By the end of Wednesday lawmakers rejected a repeal of HB2.

Senate Bill 4, called “Repeal HB2,” was filed by Republican leadership Wednesday afternoon. It would impose a six-month moratorium on any local government that wants to “enact or amend an ordinance regulating employment practices or regulating public accommodations or access to restrooms, showers, or changing facilities,” but the vote failed.

The moratorium could be renewed again and again, essentially making it impossible for cities to pass nondiscrimination laws, said state Rep.

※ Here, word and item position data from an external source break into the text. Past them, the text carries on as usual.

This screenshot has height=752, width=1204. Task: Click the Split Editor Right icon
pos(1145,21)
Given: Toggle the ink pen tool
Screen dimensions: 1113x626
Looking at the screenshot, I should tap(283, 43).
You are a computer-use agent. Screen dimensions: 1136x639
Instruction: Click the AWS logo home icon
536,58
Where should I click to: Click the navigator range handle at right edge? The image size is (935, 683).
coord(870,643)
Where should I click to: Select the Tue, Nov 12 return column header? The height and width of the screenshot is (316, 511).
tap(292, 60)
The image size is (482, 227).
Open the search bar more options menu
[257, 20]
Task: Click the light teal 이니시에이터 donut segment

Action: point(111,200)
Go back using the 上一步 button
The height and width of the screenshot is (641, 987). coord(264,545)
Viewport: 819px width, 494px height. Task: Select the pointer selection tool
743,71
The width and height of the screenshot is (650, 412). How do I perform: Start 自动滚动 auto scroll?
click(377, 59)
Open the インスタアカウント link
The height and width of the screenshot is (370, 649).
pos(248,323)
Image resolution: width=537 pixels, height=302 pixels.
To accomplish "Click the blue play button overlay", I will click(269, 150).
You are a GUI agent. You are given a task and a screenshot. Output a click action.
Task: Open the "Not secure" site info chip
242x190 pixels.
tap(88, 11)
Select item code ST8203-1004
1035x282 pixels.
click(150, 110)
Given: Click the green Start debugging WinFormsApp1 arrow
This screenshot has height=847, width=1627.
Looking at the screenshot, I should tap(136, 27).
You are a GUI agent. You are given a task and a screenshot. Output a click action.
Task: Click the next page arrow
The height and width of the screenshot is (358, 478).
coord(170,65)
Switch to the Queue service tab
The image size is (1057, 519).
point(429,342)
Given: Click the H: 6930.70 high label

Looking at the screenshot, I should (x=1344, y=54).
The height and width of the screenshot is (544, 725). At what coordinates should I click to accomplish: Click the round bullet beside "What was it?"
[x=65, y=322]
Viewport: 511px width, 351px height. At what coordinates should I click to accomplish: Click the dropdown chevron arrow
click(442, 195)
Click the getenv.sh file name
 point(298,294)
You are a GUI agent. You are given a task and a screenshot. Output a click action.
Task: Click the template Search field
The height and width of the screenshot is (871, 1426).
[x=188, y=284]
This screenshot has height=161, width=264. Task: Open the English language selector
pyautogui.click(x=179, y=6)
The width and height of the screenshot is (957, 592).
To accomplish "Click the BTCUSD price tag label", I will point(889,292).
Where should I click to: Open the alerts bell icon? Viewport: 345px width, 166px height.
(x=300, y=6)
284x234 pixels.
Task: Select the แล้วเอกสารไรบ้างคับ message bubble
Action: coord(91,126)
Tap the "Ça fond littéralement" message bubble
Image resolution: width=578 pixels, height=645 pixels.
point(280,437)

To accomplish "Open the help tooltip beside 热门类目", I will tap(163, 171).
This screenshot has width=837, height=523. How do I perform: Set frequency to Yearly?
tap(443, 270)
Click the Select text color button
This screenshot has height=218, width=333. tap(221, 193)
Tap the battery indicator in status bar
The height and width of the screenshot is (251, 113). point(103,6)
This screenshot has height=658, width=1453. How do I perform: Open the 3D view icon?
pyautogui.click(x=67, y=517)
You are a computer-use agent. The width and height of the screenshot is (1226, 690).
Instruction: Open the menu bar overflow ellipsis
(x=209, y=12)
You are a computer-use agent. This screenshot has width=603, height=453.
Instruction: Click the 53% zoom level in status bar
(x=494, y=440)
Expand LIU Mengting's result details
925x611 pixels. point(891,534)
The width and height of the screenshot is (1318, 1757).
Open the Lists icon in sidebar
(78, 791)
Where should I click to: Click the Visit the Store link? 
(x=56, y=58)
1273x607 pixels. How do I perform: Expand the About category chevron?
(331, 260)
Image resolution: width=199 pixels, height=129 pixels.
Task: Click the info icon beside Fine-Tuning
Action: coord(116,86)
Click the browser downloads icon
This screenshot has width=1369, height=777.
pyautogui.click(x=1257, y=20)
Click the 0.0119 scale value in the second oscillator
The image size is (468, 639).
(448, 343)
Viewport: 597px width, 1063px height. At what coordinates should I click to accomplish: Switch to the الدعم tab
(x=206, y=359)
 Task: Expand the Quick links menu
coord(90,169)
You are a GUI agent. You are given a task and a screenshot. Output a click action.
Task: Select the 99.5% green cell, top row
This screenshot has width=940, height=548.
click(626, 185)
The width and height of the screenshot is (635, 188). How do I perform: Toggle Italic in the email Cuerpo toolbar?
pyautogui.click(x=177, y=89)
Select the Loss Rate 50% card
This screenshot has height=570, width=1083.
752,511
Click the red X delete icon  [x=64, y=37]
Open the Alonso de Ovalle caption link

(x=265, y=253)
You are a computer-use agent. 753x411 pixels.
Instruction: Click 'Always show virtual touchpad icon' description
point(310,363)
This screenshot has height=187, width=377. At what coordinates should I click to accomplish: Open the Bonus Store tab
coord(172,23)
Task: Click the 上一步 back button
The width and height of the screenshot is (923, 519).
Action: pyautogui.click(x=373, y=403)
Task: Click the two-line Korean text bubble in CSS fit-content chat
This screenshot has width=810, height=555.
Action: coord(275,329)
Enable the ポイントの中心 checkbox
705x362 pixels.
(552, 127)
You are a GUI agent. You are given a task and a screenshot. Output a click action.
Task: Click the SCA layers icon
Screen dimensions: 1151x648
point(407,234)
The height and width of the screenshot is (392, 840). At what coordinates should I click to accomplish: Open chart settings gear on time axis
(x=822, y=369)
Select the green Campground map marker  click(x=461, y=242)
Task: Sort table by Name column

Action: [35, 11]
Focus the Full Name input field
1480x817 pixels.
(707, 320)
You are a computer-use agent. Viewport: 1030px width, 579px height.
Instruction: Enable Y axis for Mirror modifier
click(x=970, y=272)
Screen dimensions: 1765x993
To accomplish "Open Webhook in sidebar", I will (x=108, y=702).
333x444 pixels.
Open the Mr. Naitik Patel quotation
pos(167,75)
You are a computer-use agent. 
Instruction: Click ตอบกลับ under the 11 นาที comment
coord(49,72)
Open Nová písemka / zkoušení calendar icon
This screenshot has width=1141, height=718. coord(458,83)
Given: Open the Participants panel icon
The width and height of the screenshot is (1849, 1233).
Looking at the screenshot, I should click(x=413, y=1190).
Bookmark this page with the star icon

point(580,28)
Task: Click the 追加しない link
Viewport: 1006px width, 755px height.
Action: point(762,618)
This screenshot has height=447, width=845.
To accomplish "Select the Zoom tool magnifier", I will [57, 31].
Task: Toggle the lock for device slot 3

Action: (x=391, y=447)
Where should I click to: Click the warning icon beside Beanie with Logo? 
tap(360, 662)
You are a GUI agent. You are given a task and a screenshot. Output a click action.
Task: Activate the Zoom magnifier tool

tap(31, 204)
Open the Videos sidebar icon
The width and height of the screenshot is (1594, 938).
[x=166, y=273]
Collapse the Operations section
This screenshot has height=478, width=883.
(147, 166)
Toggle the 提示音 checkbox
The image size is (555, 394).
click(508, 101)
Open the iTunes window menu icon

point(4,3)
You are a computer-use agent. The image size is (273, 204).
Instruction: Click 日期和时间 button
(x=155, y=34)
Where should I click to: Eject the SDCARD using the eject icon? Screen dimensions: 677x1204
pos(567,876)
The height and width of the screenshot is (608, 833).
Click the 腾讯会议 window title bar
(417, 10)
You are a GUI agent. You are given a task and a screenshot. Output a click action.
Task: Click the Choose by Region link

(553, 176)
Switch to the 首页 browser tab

Chris Sgro, a Democrat and an openly gay legislator.

“It’s going to continue discrimination,” Sgro said. “We had better see a clean repeal bill if we are going to actually clean up the mess that these folks have made in the state of North Carolina.”

The state Senate and House of Representatives now need to vote on the bill.

The state law was passed in response to a Charlotte city “nondiscrimination ordinance” that allowed transgender people to use bathrooms that correspond with their gender identity.

But on Monday, the City Council there rescinded its nondiscrimination ordinance — apparently in exchange for a special session by the legislature to repeal HB2.

“The City Council acted in good faith to do everything that it understood was necessary to facilitate the repeal of HB2,” the city said Wednesday.

Democratic state Sen. Jeff Jackson Jackson accused GOP lawmakers of tricking Charlotte into axing its nondiscrimination ordinance.

“What Charlotte did — repealing its own ordinance — was a hard move,” Jackson tweeted. “For GOP to respond by breaking its promise is unacceptable.”

Democratic Gov.-elect Roy Cooper said Senate Leader Phil Berger and House Speaker Tim Moore “assured me that as a result of Charlotte’s vote, a special session will be called … to repeal HB2 in full.”

That special session began Wednesday morning, but was repeatedly delayed by a series of recesses.

“I’ve never seen this many recesses in one day in my career,” said Democratic state Rep. Mickey Michaux, the longest serving member of the state’s General Assembly. “I don’t know what is going to happen. I though we were coming in here to repeal HB2.”

While waiting for his Republican colleagues to come back, Jackson decided to take measures into his own hands by filing a bill to repeal the bathroom bill.

“While we wait for NCGOP to make good on their deal, I went ahead and filed a bill to fully repeal HB2. Let’s vote,” Jackson tweeted.

An hour later, many lawmakers still hadn’t returned.

Political, economic fallout

Republican Gov. Pat McCrory blamed his gubernatorial defeat last month on controversy over the bathroom bill, which countered Charlotte’s ordinance.

“I have always publicly advocated a repeal of the overreaching Charlotte ordinance,” McCrory said.

He said the Charlotte council’s “sudden reversal with little notice after the gubernatorial election sadly proves this entire issue originated by the political left was all about politics and winning the governor’s race at the expense of Charlotte and our entire state.”

But in the nine months since McCrory signed the law, the state has grappled with wide-ranging repercussions.

The Justice Department filed a suit challenging the measure, and the state’s public university system pledged to defy the statewide law.

North Carolina also suffered huge economic losses after HB2’s passage.

Singers Bruce Springsteen, Demi Lovato and Nick Jonas, as well as bands such as Pearl Jam and Boston, canceled concerts in the state.

PayPal and Deutsche Bank both said they would cancel plans to expand into the state.

And the NCAA said it would relocate several college athletic championship events for the 2016-17 season that were scheduled to take place in North Carolina.